Rapport de majorité de M. Raymond Wicky (PLR)
Rapport de minorité de M. Guy Mettan (HP)

Débat

Le président. Mesdames et Messieurs, nous poursuivons avec la R 885-A. Le débat est classé en catégorie II, trente minutes. Je cède la parole à Mme Sylvie Jay qui remplace M. Raymond Wicky pour le rapport de majorité.

Mme Sylvie Jay (PLR), rapporteuse de majorité ad interim. Merci, Monsieur le président. Mesdames et Messieurs les députés, la commission s'est réunie lors de cinq séances entre 2019 et 2020 pour traiter cette proposition de résolution. Le dépôt de celle-ci est consécutif à l'utilisation de lanceurs de balles de défense par les forces de l'ordre françaises contre la population dans le cadre des manifestations du mouvement des gilets jaunes, à l'automne 2018.

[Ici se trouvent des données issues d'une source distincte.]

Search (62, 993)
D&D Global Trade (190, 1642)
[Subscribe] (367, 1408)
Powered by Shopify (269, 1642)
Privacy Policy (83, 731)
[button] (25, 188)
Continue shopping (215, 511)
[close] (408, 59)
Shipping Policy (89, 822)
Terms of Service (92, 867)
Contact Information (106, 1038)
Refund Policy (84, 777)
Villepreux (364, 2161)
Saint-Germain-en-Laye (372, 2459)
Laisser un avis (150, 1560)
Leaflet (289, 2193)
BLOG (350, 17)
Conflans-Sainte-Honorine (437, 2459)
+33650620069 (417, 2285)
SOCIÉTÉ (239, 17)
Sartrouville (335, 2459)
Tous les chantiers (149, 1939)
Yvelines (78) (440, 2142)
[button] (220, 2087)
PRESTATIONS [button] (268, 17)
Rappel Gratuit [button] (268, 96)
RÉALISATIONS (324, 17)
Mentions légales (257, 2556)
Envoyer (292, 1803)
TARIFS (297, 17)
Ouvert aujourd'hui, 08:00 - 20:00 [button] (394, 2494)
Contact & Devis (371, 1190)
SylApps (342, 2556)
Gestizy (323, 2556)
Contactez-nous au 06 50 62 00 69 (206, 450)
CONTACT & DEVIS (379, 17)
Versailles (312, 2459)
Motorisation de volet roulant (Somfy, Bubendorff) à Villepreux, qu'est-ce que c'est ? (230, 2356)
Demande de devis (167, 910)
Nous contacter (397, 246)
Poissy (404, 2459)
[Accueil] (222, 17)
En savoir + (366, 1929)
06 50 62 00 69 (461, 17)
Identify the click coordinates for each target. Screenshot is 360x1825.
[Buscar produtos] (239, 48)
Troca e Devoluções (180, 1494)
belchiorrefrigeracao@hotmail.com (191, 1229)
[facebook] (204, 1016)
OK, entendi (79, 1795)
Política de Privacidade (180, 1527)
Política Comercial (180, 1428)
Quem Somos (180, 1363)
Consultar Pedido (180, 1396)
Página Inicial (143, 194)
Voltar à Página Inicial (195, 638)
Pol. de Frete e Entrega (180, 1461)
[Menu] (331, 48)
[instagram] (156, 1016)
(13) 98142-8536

La Suisse est productrice de ces instruments de défense et en fait le commerce dans différents pays, dont la France. Les lanceurs de balles de défense sont définis comme des armes non létales au sens de la loi fédérale sur le matériel de guerre du 13 décembre 1996 et ne sont destinés qu'au maintien de l'ordre. Il y a lieu de préciser que l'usage non conforme aux recommandations peut provoquer des atteintes graves à l'intégrité physique, voire des lésions irréversibles, en particulier aux yeux lorsque les tireurs visent le haut du corps.

Le présent texte vise à interpeller les autorités françaises sur les conséquences d'une utilisation détournée et non adaptée de tels équipements dans des situations de maintien de l'ordre, et rappelle les principes de nécessité et de proportionnalité; il interroge par ailleurs quant à la responsabilité de la Suisse qui fabrique et exporte ces armes alors qu'elle est signataire de textes sur les droits humains.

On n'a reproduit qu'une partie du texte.